Instagram will start getting users to share their birthday with the service, if they haven’t already. The company announced today that it will now begin to appear a notification asking you to add your birthday to “customize your experience.” But the prompt can only be rejected a handful of times before it becomes a requirement. The move is part of Instagram’s larger goal of creating new security features aimed at younger users, the company explains. This includes the privacy protection for teens that was introduced earlier this year, as well as Instagram’s long-term plan to launch a version of the service aimed at users under 13 years of age.
In March, Instagram launched new features that made it harder for adults to contact teens through the app. So in July, the company announced a major series of changes to the default settings for new users under 1
Starting this week, Instagram says that users who have not yet shared their birthday will start seeing alerts when they open the Instagram app.
These alerts will appear a handful of times, but at some point, users will no longer be able to reject the message by pressing “Not Now.” Instead, everyone will eventually be required to share their birthday in order to continue using Instagram.
The company will also now ask you to share your birthday information when you come across a post with a warning screen. These screens, which hide content marked as sensitive or graphic, are not new. But Instagram has never before asked for a user’s birthday before the hidden content was shown.
The birthday itself is not complicated. You just scroll to select the month, day and year for your birthday.
Of course, it is common for children to be on these listing forms to circumvent restrictions when signing up for apps. On this front, Instagram has developed AI technology to identify accounts where children may have lied. For example, it may be possible to deduce someone’s birthday based on comments left on “Happy Birthday” posts, where the user’s age can be referenced. The company also suggests further plans in this area, noting how it will later require users to confirm age when Facebook’s technology determines a mismatch between the age the user submitted and what appears to be their real age, based on other signals.
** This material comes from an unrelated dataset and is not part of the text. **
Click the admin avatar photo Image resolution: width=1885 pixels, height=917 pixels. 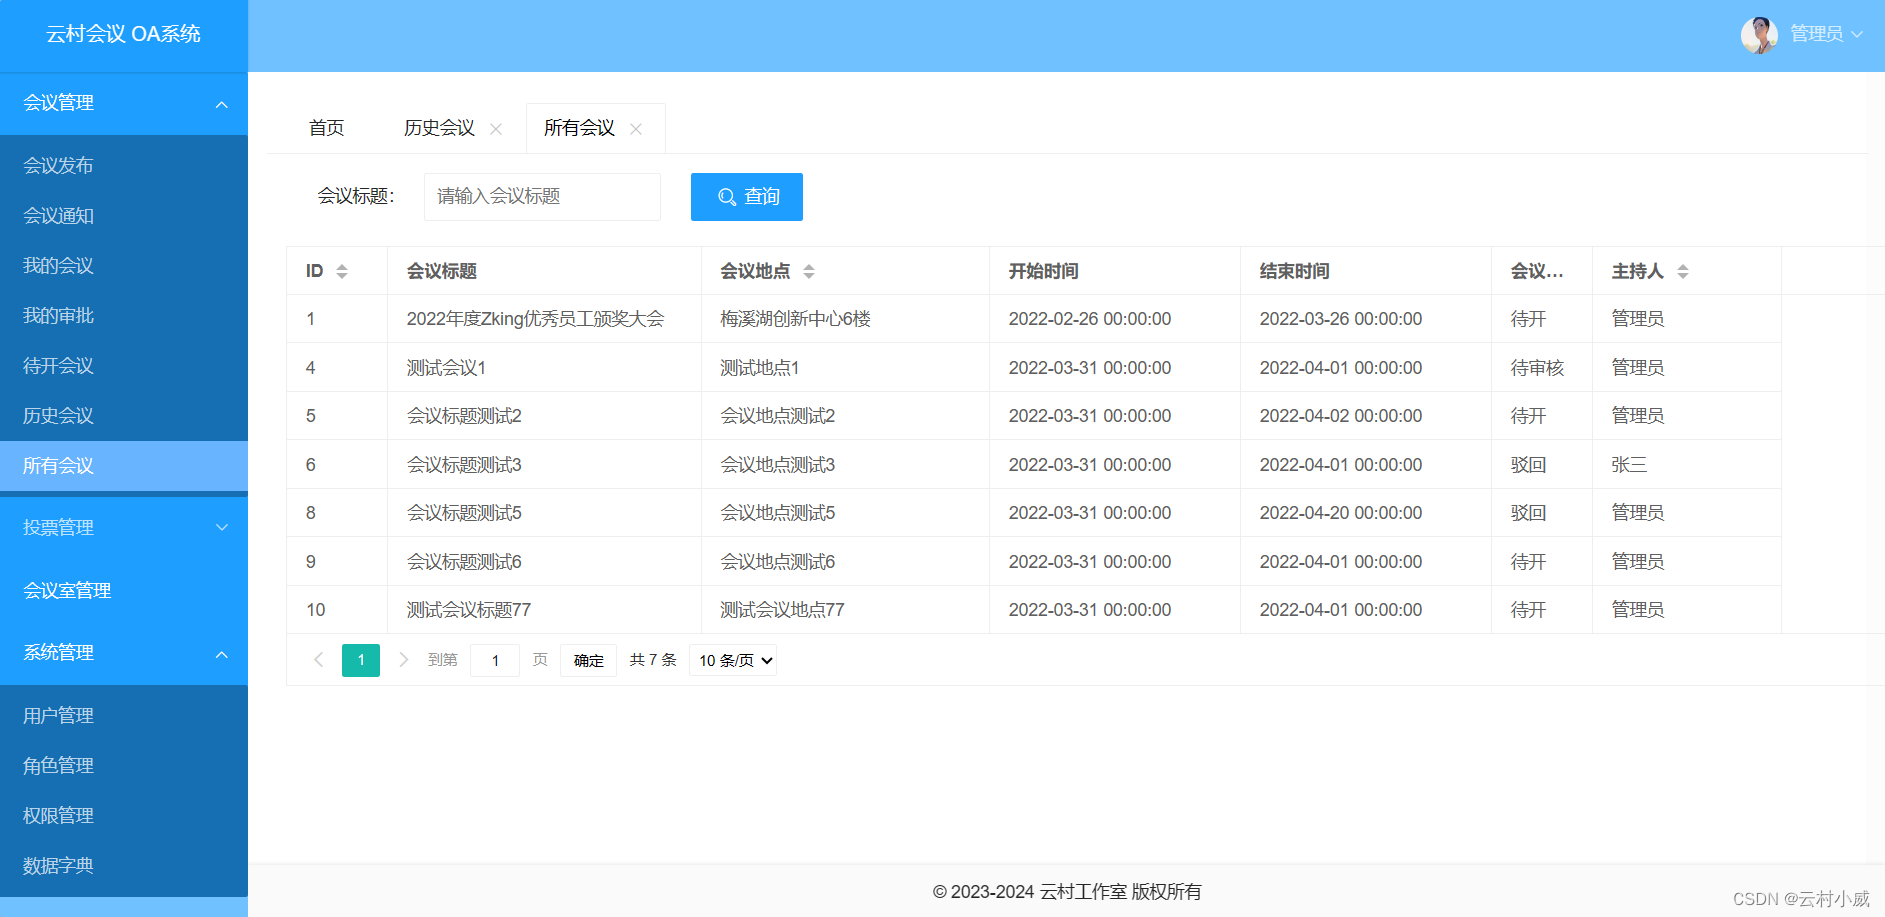click(1758, 35)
This technology is still in its “early stages”, says Instagram, but will include a menu of options that allow anyone to control their age.
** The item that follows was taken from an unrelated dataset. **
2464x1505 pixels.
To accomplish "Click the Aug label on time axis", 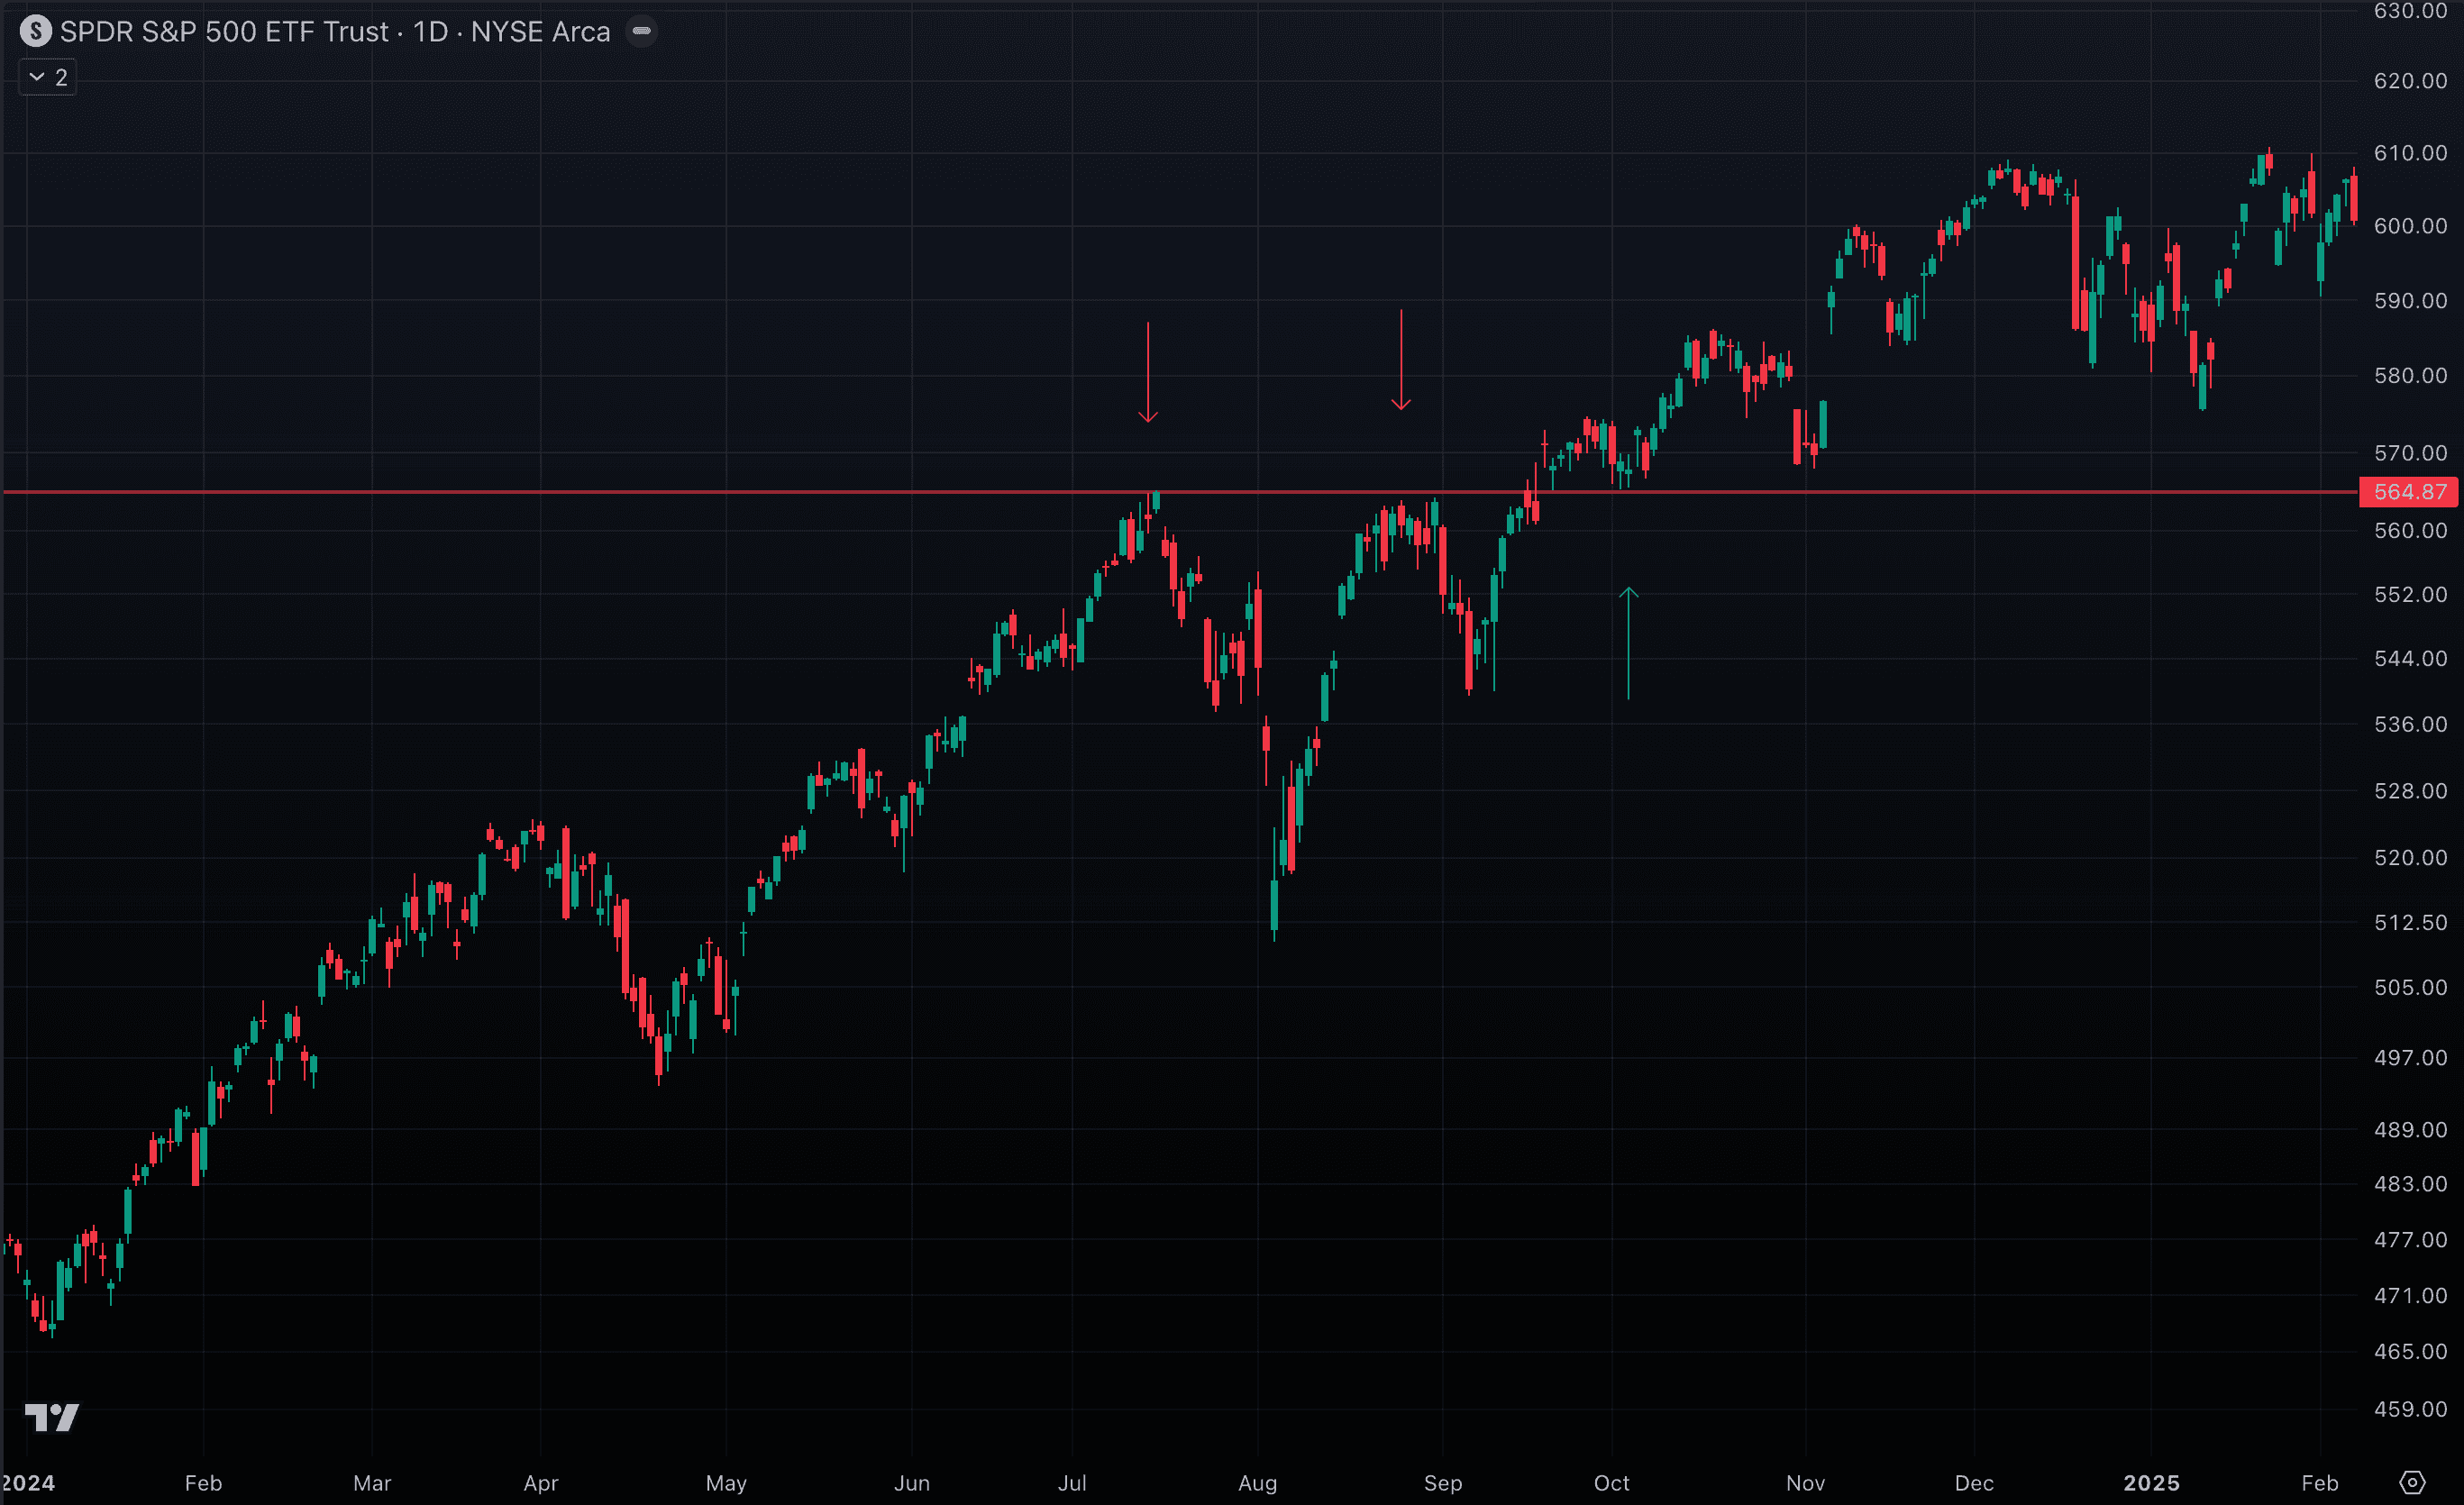I will tap(1257, 1483).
The need to have users’ birthdays at hand is not just meant to power the newly launched teen protection features. Instagram is also working to bring its app to younger users – a decision that has been met with a hostile response from lawmakers and consumer groups. In addition, age is still an important data target for ad targeting. Although Instagram withdrew the ability of marketers to target teens using interest data or their activity on other apps, it will continue to allow ad targeting based on age, gender, and location across age groups.
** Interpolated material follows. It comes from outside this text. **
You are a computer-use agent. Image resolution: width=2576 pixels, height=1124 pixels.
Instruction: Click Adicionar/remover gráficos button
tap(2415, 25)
The company is now one of several that have rolled out extra protection for younger teenage users, ahead of regulations that would force them to do so. During this year, TikTok, YouTube and Google have also announced changes to how younger teens can use their services and how they can be targeted by ads, pending a regulatory breakdown. Although each has created its own set of teen security features independently, the changes have largely focused on making the default settings for new teen users more restrictive.